### Task directions
Please swap "option" for "choice" in the entries from the line with "Given: Remove the" up to and including the line with "Looking at the", and give those lines back otherwise unchanged, leaving the pictures out.

### Records to use
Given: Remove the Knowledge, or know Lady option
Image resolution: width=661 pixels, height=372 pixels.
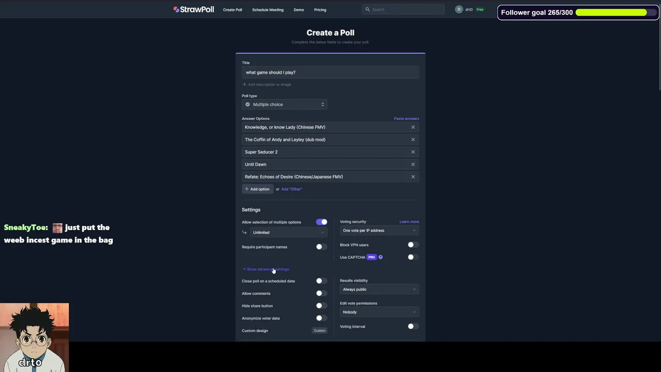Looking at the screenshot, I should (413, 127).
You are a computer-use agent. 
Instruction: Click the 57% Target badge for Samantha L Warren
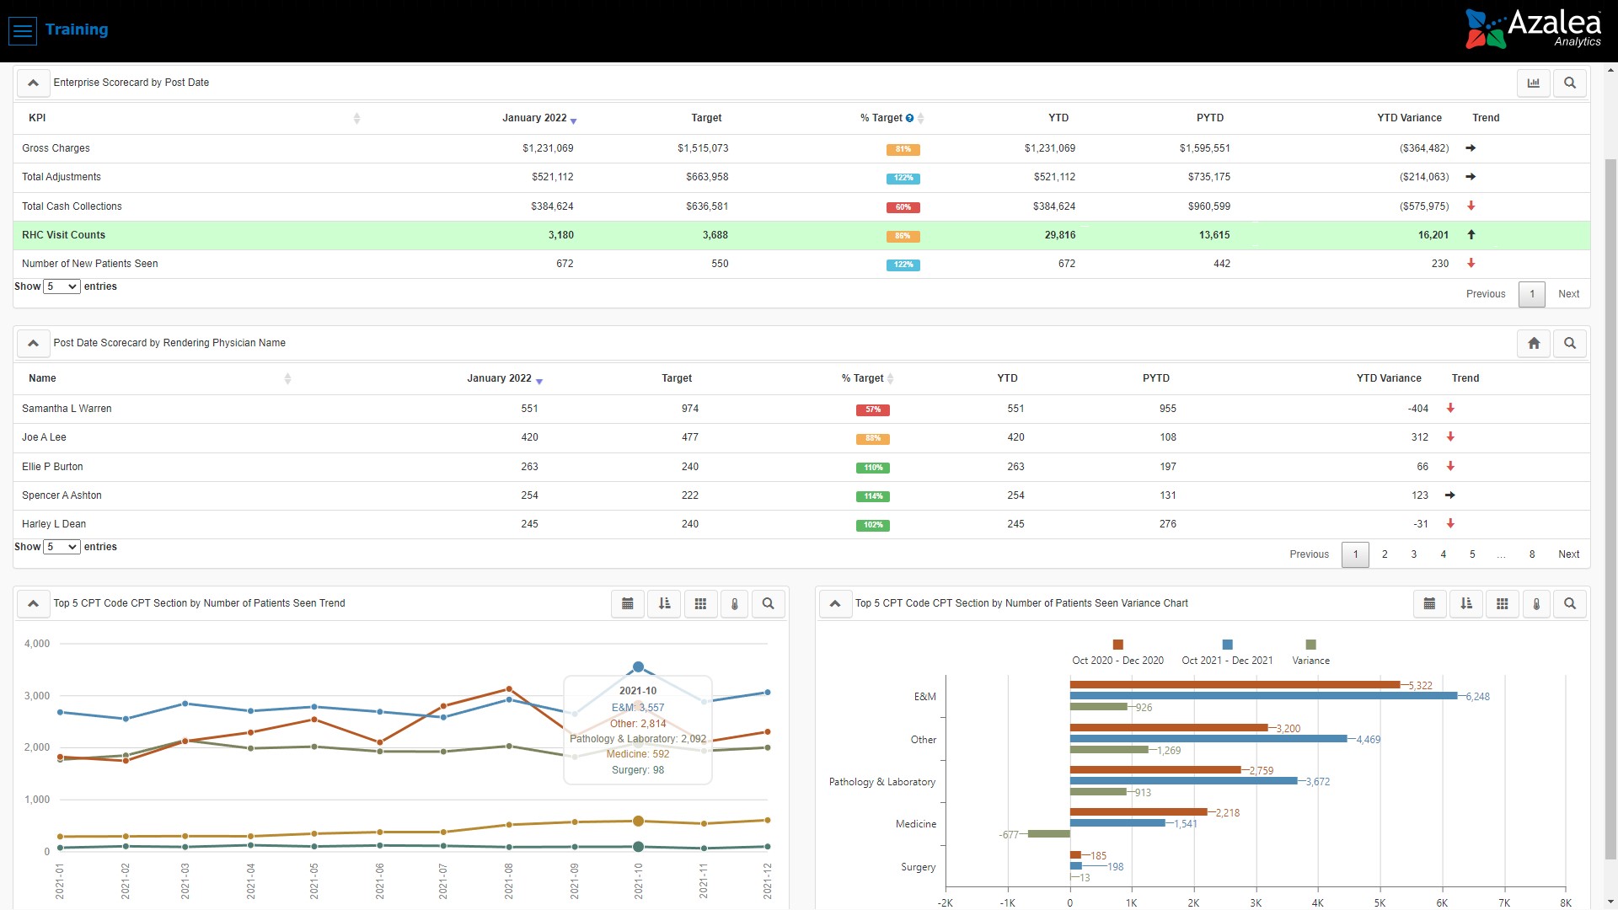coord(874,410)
==
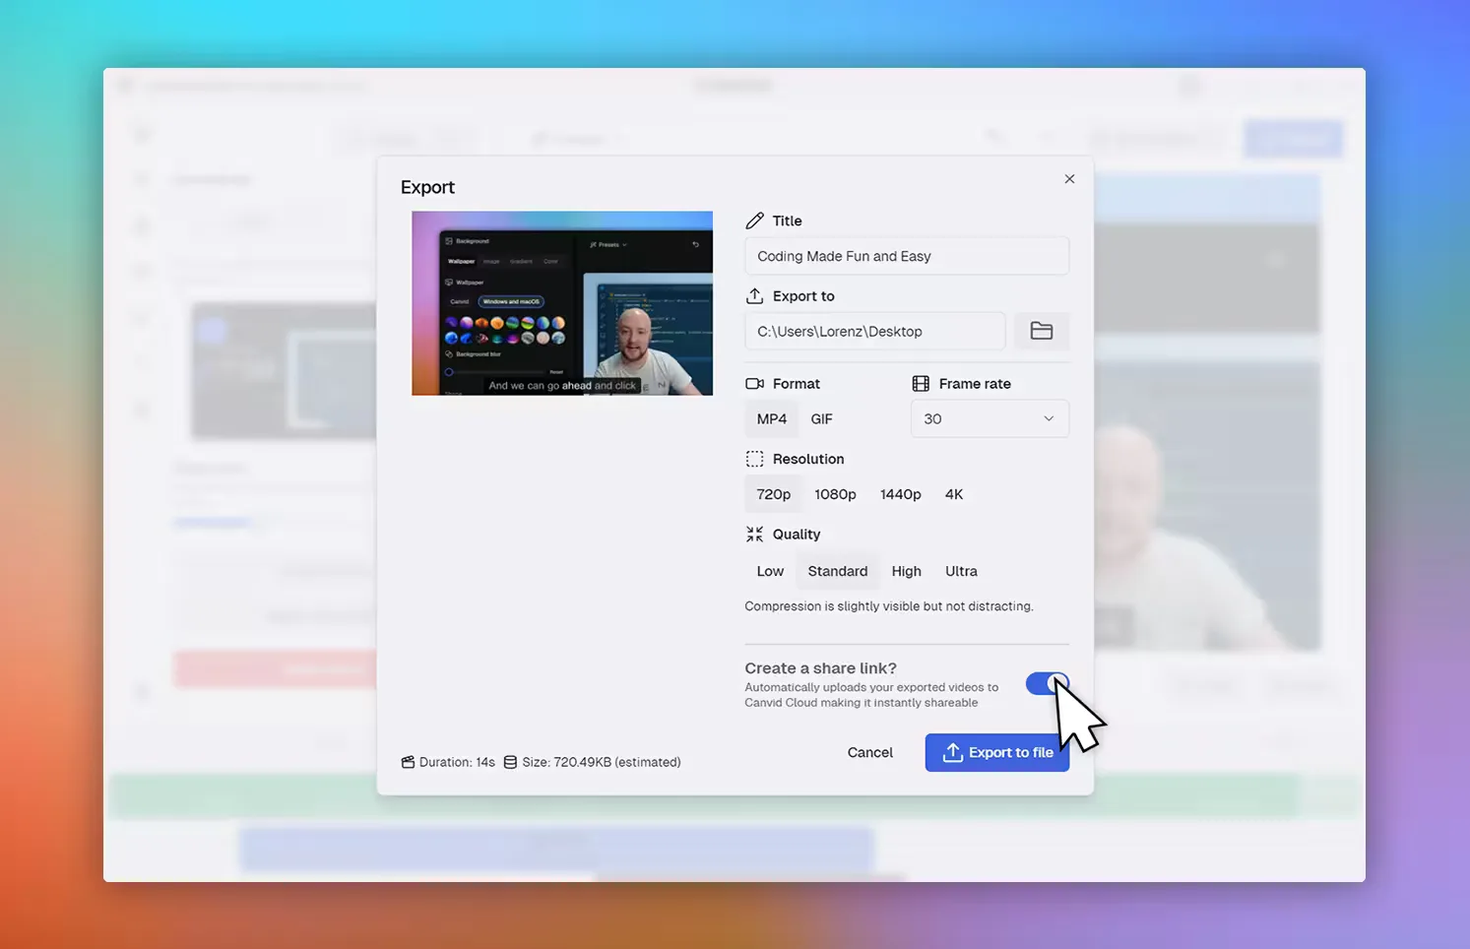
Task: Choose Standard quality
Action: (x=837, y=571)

### Output below
Given: Remove the Knowledge, or know Lady choice
Image resolution: width=661 pixels, height=372 pixels.
Looking at the screenshot, I should (413, 127).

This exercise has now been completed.